Below are 10 signs to help you know if your child may be intellectually or creatively gifted:
- A Restless Brain—
Gifted kids have trouble focusing on subjects that don’t interest them, and much of the time when this happens in a school setting, this disinterest stems from the fact that they are being forced to sit through and “learn” concepts along with the rest of the class that the gifted child has already mastered.
- Many Questions—
When a child asks questions constantly, especially about the way things work, this can be a characteristic of giftedness. If they seek knowledge beyond the basic answers, or want to study very specific concepts, this can also be a sign of an extremely bright young mind.
- Endless Energy—
A gifted child often has a body that races along in an attempt to keep up with their rapidly moving mind. This constant mental and physical movement can lead to difficulty sleeping, which you may notice during infanthood; or in the form of an early end to daily toddler naps. It can also lead to a misdiagnosis of ADHD in a child not kept intellectually challenged.
- Super Sensitivity—
Along with advanced intelligence, gifted children may also show sensitivity beyond what a child in their age group normally possesses. These kids may still be of average maturity for their age while empathetically advanced, causing them emotional issues that may incorrectly present as behavioral disorders.
- Perfectionism, Please—
Gifted children hate making mistakes, and will often set overly high expectations, becoming agitated and upset when they don’t achieve them immediately. If your child gets frustrated, angry or gives up easily when not instantly good at something, this may be the cause.
- Natural Leaders—
If you’ve noticed your child tries to dominate the situations or manage groups in which he or she is placed, this can be a sign of intelligence. While shy children can be gifted too, it is very common for smart kids to be opinionated and outspoken, causing them to be seen as leaders by their peers.
- Intense Focus—
The same gifted children who become unfocused and disruptive when bored by topics they’re not interested in will show an amazing power of concentration concerning anything of interest to them.

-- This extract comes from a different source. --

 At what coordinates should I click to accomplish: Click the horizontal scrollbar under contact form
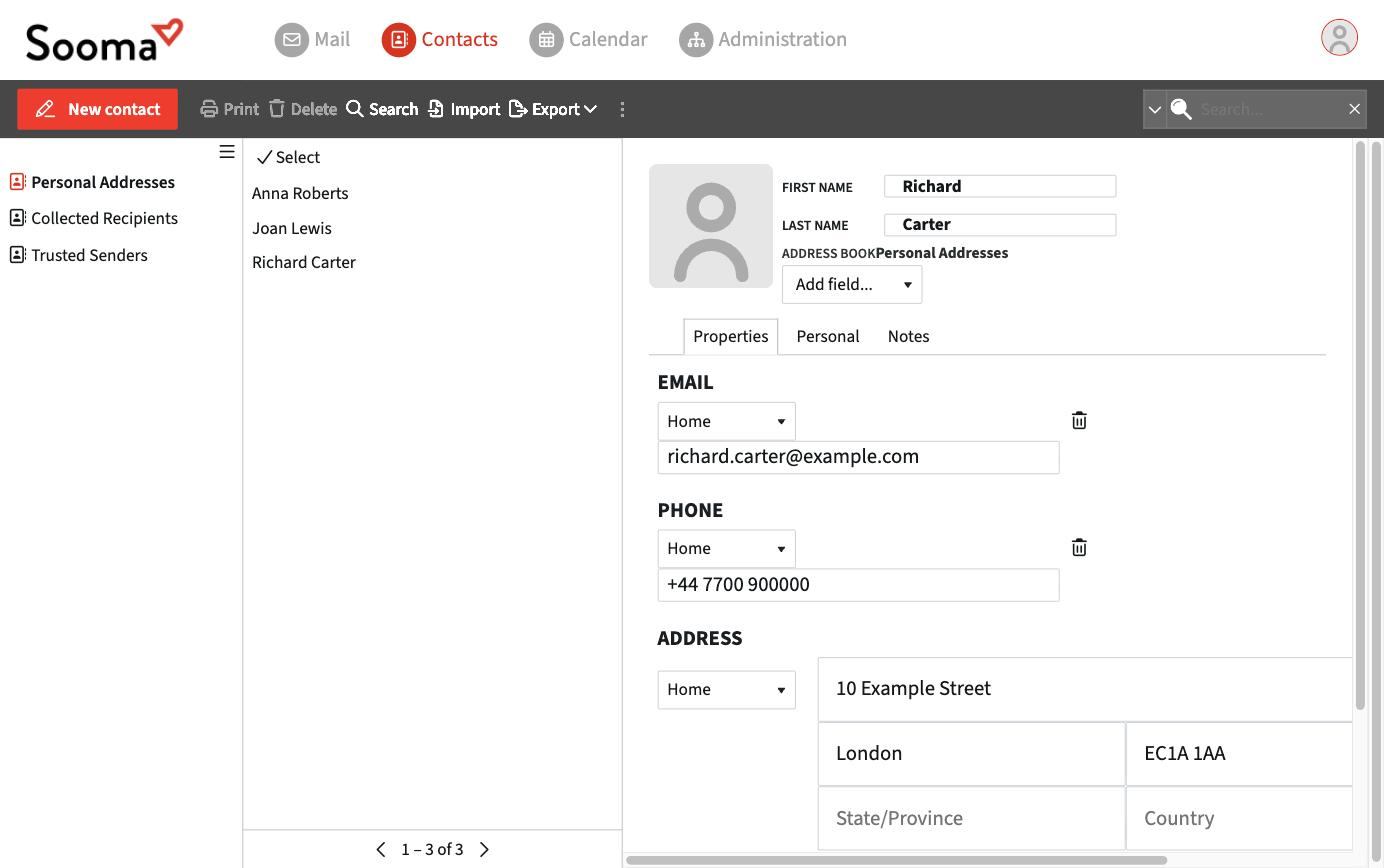click(897, 860)
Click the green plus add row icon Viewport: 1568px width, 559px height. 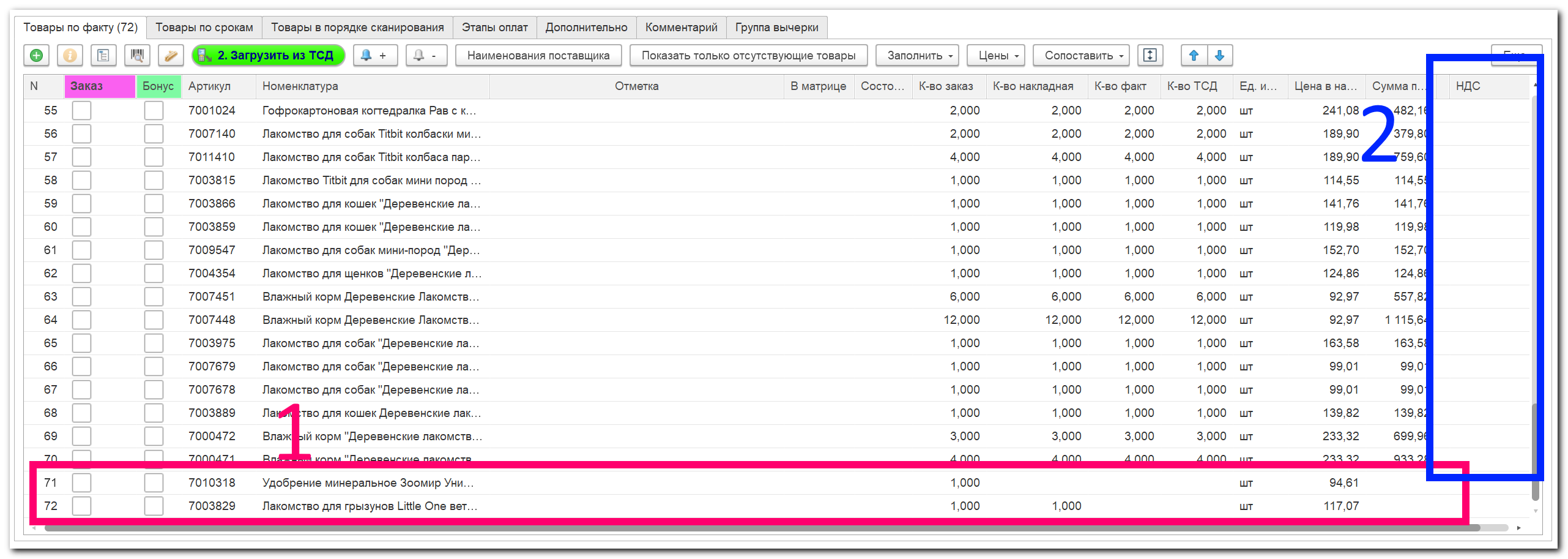tap(36, 56)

- Advanced Language Skills—
Precocious early reading abilities and a large vocabulary for their age are two common signs that a child may be gifted.
- Challenges Authority—
With a quick-moving, inquisitive mind comes the need for answers, which can directly clash with the “shut up and do what I say” approach of many authority figures. Rather than robotically doing as they’re told, gifted children are often labeled as rebellious because they question how things are done.
While children definitely need to learn to be respectful, and that there is a time and a place to ask questions or challenge the system, many people misinterpret the curiosity and problem solving skills exhibited by gifted kids as disrespect, not realizing the child is simply using the intellect beyond their years with which they’ve been gifted.
- Unusual Interests—
Gifted children are known for finding something that fascinates or challenges their mind, and wanting to delve deeper into the subject than what would be average for their age. They may also start odd collections of things typically not considered collectible.
While there is no universally accepted definition of gifted, generally students who score 130 or higher on IQ tests, show consistently high academic achievement, or test 2 or more grade levels above average for their age are considered intellectually gifted. Children who show advanced artistic or musical talent may also be considered creatively gifted.
No matter what the definition may be, it is clear that gifted children have different psychological and educational needs that should be addressed and supported by the parents, teachers and other adult advocates in their lives as early as possible. If you believe you may have a gifted kid, communicate with your school’s administrators to ensure your child receives the academic and emotional encouragement they need to thrive.